04 July 2016
by Fleur Anderson

Senate changeover signals wild ride for democracy

Ricky Muir and Glenn Lazarus are out, and Pauline Hanson, Derryn Hinch and a clutch of Xenophonites are in. But the extent of the Senate crossbench takeover may not be known for weeks.

The number of crossbenchers is likely to rise from eight to an even more unpredictable nine or 10 and major political parties are glum about their chances of passing significant policies.

Former prime minister Tony Abbott, who battled the class of 2013 crossbench senators over his 2014 budget, said the growing influence of balance-of-power senators and move away from the two-party system threatened Australia's future.

"This is a serious long-term problem for our country, the real Americanisation of our politics is not privatisation," Mr Abbott said on Sunday, referring to Labor's Medicare Americanisation campaign.

"The real Americanisation of our politics is the growing difficulty the executive has in getting its legislation through the parliament. That's the real Americanisation of our politics."

Even if Prime Minister Malcolm Turnbull is able to form a majority Coalition government in the House of Representatives, his signature $50 billion company tax cut plans faces stiff odds of ever becoming reality because of the new Senate.

The Australian Electoral Commission will not start counting Senate ballot papers again until Tuesday. That leaves party strategists to guess how the Senate makeup will play out. Only 60 per cent of the vote is counted under the new and untested Senate voting arrangements.

There are only loose estimates that Labor will claim between 23 and 27 Senate seats, the Coalition between 26 and 30, the Greens between six and nine, Nick Xenophon's NXT candidates up to four spots, Ms Hanson between one and three spots and Mr Hinch one spot.

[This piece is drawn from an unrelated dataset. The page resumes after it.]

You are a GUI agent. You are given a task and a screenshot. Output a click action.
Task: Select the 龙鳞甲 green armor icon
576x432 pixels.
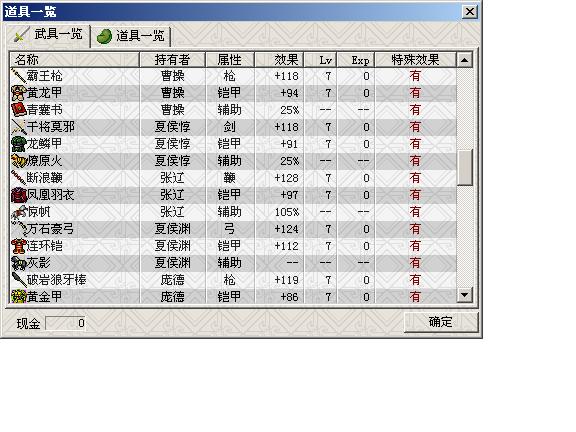tap(18, 144)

"This is the first time I've ever voted in my life," Mr Hinch said. "I've waited 72 years to find someone worth voting for. I'll be the oldest man in the Senate, but I can handle that.
Representing such diverse policy platforms ranging from on some zero net immigration (Ms Hanson) to animal justice (Mr Hinch's Justice Party), there are fears the horse-trading required to secure crossbench support will eventually cruel the democratic process.

And there will be bickering among the Senate players.

"We can be certain that Pauline Hanson has made a successful return to the Senate," Greens leader Richard Di Natale said. "Let me just say that the Greens will stand against her racist and bigoted agenda."

With 39 votes needed to pass legislation, the Coalition will have to get the support of either Labor, the Greens or nine members of the crossbench including the Xenophon bloc.

If Labor wins in the House of Representatives, on every occasion it is challenged by Coalition senators it will have to get the help of the Greens and at least four of the crossbenchers.

The two major risks for the Coalition are its company tax cut and superannuation policies.

In the case of the company tax cut, all those in the position of holding the balance of power oppose all or part of the tax cut package. In the case of superannuation, Labor, the Greens, NXT and Ms Hanson all have their own ideas on super reform.

"Every bill, every difficult bill, now has to be fought through vote by vote, clause by clause," Mr Abbott said.

"I think this is a real problem, particularly for a government that has to make tough decisions on spending, economic and national security."